TASK BRIEF →
Put every line of the records below into a Markdown table with the columns "Row" and "Line", numbering the rows in order and skipping blank lines.

DATA FOR PROCESSING →
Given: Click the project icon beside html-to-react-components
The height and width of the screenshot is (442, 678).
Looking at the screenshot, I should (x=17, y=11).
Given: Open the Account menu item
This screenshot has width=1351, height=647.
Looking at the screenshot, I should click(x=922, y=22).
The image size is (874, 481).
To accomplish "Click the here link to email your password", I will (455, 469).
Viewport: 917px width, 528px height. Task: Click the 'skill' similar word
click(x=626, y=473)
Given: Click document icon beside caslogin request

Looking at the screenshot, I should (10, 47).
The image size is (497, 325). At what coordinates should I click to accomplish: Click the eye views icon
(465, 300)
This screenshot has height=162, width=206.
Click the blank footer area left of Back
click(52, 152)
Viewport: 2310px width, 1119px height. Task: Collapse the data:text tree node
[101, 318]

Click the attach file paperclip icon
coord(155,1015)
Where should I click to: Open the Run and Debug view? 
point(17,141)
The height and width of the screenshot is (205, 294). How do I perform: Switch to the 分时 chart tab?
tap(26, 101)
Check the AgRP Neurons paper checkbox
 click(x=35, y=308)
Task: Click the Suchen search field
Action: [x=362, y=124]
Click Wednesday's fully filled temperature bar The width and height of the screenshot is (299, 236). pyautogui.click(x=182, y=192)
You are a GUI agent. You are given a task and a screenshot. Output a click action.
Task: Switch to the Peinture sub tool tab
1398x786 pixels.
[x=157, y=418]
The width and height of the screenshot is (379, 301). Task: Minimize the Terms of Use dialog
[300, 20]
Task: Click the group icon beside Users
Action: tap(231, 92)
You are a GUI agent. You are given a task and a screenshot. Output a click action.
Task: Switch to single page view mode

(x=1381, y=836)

WORKED ANSWER →
| Row | Line |
|---|---|
| 1 | Given: Click the project icon beside html-to-react-components |
| 2 | The height and width of the screenshot is (442, 678). |
| 3 | Looking at the screenshot, I should (x=17, y=11). |
| 4 | Given: Open the Account menu item |
| 5 | This screenshot has width=1351, height=647. |
| 6 | Looking at the screenshot, I should click(x=922, y=22). |
| 7 | The image size is (874, 481). |
| 8 | To accomplish "Click the here link to email your password", I will (455, 469). |
| 9 | Viewport: 917px width, 528px height. Task: Click the 'skill' similar word |
| 10 | click(x=626, y=473) |
| 11 | Given: Click document icon beside caslogin request |
| 12 | Looking at the screenshot, I should (10, 47). |
| 13 | The image size is (497, 325). At what coordinates should I click to accomplish: Click the eye views icon |
| 14 | (465, 300) |
| 15 | This screenshot has height=162, width=206. |
| 16 | Click the blank footer area left of Back |
| 17 | click(52, 152) |
| 18 | Viewport: 2310px width, 1119px height. Task: Collapse the data:text tree node |
| 19 | [101, 318] |
| 20 | Click the attach file paperclip icon |
| 21 | coord(155,1015) |
| 22 | Where should I click to: Open the Run and Debug view?  |
| 23 | point(17,141) |
| 24 | The height and width of the screenshot is (205, 294). How do I perform: Switch to the 分时 chart tab? |
| 25 | tap(26, 101) |
| 26 | Check the AgRP Neurons paper checkbox |
| 27 |  click(x=35, y=308) |
| 28 | Task: Click the Suchen search field |
| 29 | Action: [x=362, y=124] |
| 30 | Click Wednesday's fully filled temperature bar The width and height of the screenshot is (299, 236). pyautogui.click(x=182, y=192) |
| 31 | You are a GUI agent. You are given a task and a screenshot. Output a click action. |
| 32 | Task: Switch to the Peinture sub tool tab |
| 33 | 1398x786 pixels. |
| 34 | [x=157, y=418] |
| 35 | The width and height of the screenshot is (379, 301). Task: Minimize the Terms of Use dialog |
| 36 | [300, 20] |
| 37 | Task: Click the group icon beside Users |
| 38 | Action: tap(231, 92) |
| 39 | You are a GUI agent. You are given a task and a screenshot. Output a click action. |
| 40 | Task: Switch to single page view mode |
| 41 | (x=1381, y=836) |